Challenges and Approaches for Improving CSD Quality

Applying CSD can be problematic if researchers and other users are not aware of data quality issues that could affect their analyses, contributions, or operational uses. However, there are several challenges for improving CSD quality. Assessing CSD quality can be extremely difficult due to heterogeneous observers and methods and lack of information about such methods. In particular, data bias, errors, uncertainty, and ethical issues pose challenges that should be assessed regularly as part of CS research projects. These and other challenges that occur throughout the data lifecycle are being investigated in an effort to improve the quality of CSD.

Taking a lifecycle approach can help CSD investigators to consider data quality issues and improve the information about data quality that is recorded and provided to users along with the data. The term, data lifecycle, has been defined variously with different levels of detail by different groups. For example, at a very high level, the NOAA Environmental Data Management Framework shows three types of activities—Planning and Production, Data Management, and Usage—in that order, but with feedback from each to the previous type of activity (NOAA, 2013). The US Geological Survey (USGS) defines a science data lifecycle model consisting of the following activities: “Plan, Acquire, Process, Analyze, Preserve and Publish/Share” (Henkel et al., 2015), with cross-cutting activities including “Describe (including metadata and documentation), Manage Quality, and Backup and Secure” (Henkel et al., 2015), thus emphasizing that management of quality cuts across all parts of the lifecycle (Faundeen et al., 2013). Strasser et al. (2012, p. 3) define a data lifecycle with eight components: “Plan, Collect, Assure, Describe, Preserve, Discover, Integrate, and Analyze.” Ramapriyan et al. (2017) consider information quality (i.e., quality of information about data quality) throughout the entire lifecycle to be four-dimensional. These dimensions, also referred to as aspects of information quality, are: 1. Scientific quality, 2. Product quality, 3. Stewardship quality, and 4. Service quality. Activities that focus on these four dimensions can be regarded as constituting four stages in the lifecycle. The specific activities of the four stages and their mappings to the four dimensions are: “1. Define, develop, and validate; 2. Produce, assess, and deliver (to an archive or data distributor); 3. Maintain, preserve, and disseminate; and 4. Enable data use, provide data services and user support” (Ramapriyan et al., 2017). Figure 1 depicts data lifecycle stages with each of these activities represented within the four quality dimensions.

*Written instruction A:* In the records, begin at the line that has "Screen dimensions: 509x437" and stop after the last line of the records. Reproduce those lines with "dropdown" changed to "menu" and everything else left unchanged.
The text and the records are unrelated to each other.

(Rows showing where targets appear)
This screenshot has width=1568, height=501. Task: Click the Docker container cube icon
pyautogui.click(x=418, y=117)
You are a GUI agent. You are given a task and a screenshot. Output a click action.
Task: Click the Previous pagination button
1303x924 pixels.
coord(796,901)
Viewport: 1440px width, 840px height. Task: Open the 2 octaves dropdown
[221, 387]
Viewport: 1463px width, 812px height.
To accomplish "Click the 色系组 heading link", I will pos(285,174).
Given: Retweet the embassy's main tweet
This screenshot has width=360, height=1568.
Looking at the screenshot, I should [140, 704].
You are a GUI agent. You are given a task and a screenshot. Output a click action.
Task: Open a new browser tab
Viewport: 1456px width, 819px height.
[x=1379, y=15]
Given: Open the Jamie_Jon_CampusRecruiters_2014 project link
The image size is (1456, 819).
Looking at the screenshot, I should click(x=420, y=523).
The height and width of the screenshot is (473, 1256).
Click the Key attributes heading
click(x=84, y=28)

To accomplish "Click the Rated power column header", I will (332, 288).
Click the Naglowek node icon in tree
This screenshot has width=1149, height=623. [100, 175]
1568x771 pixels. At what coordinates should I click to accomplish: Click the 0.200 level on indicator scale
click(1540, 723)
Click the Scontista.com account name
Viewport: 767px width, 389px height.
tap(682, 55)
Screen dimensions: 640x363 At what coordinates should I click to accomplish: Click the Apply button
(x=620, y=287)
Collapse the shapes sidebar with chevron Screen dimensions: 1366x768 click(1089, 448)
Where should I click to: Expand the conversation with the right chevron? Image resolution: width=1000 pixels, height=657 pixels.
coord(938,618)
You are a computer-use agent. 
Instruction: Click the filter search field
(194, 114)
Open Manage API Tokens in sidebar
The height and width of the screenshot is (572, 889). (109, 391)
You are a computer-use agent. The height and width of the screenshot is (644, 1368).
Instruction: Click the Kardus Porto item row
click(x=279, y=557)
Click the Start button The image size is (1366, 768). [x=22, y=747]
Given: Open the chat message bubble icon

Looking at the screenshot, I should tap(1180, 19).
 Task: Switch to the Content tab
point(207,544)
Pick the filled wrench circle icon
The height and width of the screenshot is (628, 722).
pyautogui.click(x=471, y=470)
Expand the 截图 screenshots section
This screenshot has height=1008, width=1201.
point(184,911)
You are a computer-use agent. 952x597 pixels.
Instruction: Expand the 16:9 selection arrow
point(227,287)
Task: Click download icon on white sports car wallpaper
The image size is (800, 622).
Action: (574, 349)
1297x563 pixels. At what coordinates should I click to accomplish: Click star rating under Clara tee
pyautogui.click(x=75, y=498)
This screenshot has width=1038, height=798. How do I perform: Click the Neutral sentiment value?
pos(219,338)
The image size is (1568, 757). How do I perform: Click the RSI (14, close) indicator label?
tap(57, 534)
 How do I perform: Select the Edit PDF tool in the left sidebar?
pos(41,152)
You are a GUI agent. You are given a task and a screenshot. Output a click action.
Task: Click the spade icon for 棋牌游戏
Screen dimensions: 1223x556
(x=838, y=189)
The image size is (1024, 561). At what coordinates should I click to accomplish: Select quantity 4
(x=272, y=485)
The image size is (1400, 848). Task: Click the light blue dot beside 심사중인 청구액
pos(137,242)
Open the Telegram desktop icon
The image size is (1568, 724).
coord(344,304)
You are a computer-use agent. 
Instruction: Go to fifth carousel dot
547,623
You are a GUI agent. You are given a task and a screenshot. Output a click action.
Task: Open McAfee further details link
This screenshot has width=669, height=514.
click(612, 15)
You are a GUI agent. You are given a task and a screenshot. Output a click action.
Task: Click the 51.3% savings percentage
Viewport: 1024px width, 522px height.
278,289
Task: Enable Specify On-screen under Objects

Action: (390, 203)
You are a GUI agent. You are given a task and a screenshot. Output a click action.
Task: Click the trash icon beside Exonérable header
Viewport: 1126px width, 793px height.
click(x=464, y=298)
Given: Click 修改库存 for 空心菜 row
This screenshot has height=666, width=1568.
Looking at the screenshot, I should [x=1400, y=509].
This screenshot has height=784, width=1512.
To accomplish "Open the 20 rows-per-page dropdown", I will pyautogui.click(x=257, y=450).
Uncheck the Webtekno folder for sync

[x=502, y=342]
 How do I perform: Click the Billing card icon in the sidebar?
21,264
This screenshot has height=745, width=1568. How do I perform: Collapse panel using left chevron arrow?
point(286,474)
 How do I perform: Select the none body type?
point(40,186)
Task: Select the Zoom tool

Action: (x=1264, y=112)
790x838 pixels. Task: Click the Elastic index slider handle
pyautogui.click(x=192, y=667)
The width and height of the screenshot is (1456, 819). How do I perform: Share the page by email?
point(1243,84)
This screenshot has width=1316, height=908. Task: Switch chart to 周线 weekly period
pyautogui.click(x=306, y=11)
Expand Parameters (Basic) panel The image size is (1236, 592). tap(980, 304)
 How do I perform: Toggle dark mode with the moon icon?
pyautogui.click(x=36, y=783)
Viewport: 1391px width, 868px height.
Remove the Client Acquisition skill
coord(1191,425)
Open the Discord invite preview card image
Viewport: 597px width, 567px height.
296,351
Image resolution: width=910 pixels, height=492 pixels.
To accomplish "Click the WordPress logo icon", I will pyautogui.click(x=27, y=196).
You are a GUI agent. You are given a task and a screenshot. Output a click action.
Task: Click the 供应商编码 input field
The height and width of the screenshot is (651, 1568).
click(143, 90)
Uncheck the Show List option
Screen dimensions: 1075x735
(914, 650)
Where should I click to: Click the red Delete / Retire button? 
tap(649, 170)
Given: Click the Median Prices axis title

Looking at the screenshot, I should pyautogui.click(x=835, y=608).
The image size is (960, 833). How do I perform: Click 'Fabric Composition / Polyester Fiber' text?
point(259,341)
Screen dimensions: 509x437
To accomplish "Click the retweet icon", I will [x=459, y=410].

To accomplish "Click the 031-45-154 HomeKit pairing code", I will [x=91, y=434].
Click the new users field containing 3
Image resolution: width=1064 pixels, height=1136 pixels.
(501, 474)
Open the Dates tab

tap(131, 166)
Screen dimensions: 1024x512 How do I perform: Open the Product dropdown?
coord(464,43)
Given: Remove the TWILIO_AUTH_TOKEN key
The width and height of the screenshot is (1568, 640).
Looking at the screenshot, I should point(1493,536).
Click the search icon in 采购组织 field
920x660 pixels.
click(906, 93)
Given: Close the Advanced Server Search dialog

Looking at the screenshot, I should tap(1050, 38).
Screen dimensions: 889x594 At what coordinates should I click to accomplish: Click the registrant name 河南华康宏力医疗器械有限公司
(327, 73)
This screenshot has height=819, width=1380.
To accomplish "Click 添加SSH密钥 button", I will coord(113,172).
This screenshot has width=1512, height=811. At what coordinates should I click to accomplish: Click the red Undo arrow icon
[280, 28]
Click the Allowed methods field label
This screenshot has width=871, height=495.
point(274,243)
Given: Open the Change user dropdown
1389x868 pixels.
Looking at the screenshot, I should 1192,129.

*Written instruction B:* From the passage on improving CSD quality, output the wording that begins at the words "Challenges and Approaches" and stops after "quality of CSD.".

*Full response A:*
Screen dimensions: 509x437
To accomplish "Click the retweet icon", I will [x=459, y=410].

To accomplish "Click the 031-45-154 HomeKit pairing code", I will [x=91, y=434].
Click the new users field containing 3
Image resolution: width=1064 pixels, height=1136 pixels.
(501, 474)
Open the Dates tab

tap(131, 166)
Screen dimensions: 1024x512 How do I perform: Open the Product menu?
coord(464,43)
Given: Remove the TWILIO_AUTH_TOKEN key
The width and height of the screenshot is (1568, 640).
Looking at the screenshot, I should point(1493,536).
Click the search icon in 采购组织 field
920x660 pixels.
click(906, 93)
Given: Close the Advanced Server Search dialog

Looking at the screenshot, I should tap(1050, 38).
Screen dimensions: 889x594 At what coordinates should I click to accomplish: Click the registrant name 河南华康宏力医疗器械有限公司
(327, 73)
This screenshot has height=819, width=1380.
To accomplish "Click 添加SSH密钥 button", I will coord(113,172).
This screenshot has width=1512, height=811. At what coordinates should I click to accomplish: Click the red Undo arrow icon
[280, 28]
Click the Allowed methods field label
This screenshot has width=871, height=495.
point(274,243)
Given: Open the Change user menu
1389x868 pixels.
Looking at the screenshot, I should 1192,129.

*Full response B:*
Challenges and Approaches for Improving CSD Quality

Applying CSD can be problematic if researchers and other users are not aware of data quality issues that could affect their analyses, contributions, or operational uses. However, there are several challenges for improving CSD quality. Assessing CSD quality can be extremely difficult due to heterogeneous observers and methods and lack of information about such methods. In particular, data bias, errors, uncertainty, and ethical issues pose challenges that should be assessed regularly as part of CS research projects. These and other challenges that occur throughout the data lifecycle are being investigated in an effort to improve the quality of CSD.